Monday, April 02, 2007

Kekesalan di hati

Today is 2nd April. 2 days ago was the 31st and I didn't managed to get any baskin.


I've marked my calender..ehem I mean my starbuck organiser[which I forced my boss to collect the stamp for me so I could get it. Hehe, no doubt he loves me ok] that every 31st I will need to line up the long q to get a tub of Baskin. So on the last 31st, I walked full of gaya to the kiosk where it was already full invaded by ermm.. Baskin addict.


With blooming heart I feast my eyes through the selection while my mind was picturing how delightful it will taste when I sprayed some whipped cream and hot fudge on top of the tub.Wahhhhhhhh.


Then suddenly I remember, my reflection on the mirror during my naked days. Flab. Although I must say I still look fabulous [haha]. Still, the thing which some people refer as love handle bothered me a lot.


So, all the energyto drive, all the energy to think gone wasted after I decided to walk away. I didn't even looked back, which was a tough thing to do ok.


And I thought I feel so proud.


Tapi celake sungguh, malam ni aku rasa marah sebab tekak aku jahat gila nak makan baskin dan sangat stress sebab marah tak dapat makan baskin malam ni. Make sense?
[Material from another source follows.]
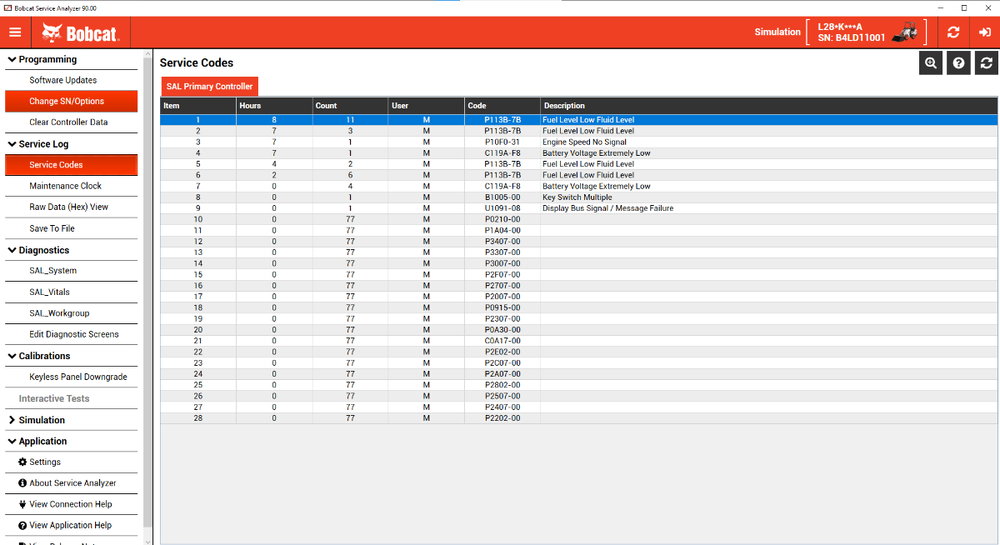Click the refresh icon in red header
Screen dimensions: 1000x545
[x=953, y=32]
Speaking of ice cream, I used to love this ice cream in a rocket shape. Orange colourd although the taste doesn't really taste orangy but I dig it. And oh, the outer part was coated with a thin chocolate layer. Tried to find it but it was no longer to be seen now.


I want that ice cream and the old version of ais krim potong red beans yang berbentuk bulat dan wrapper cuma sekeping kertas di keliling, not the present funky type ais krim potong.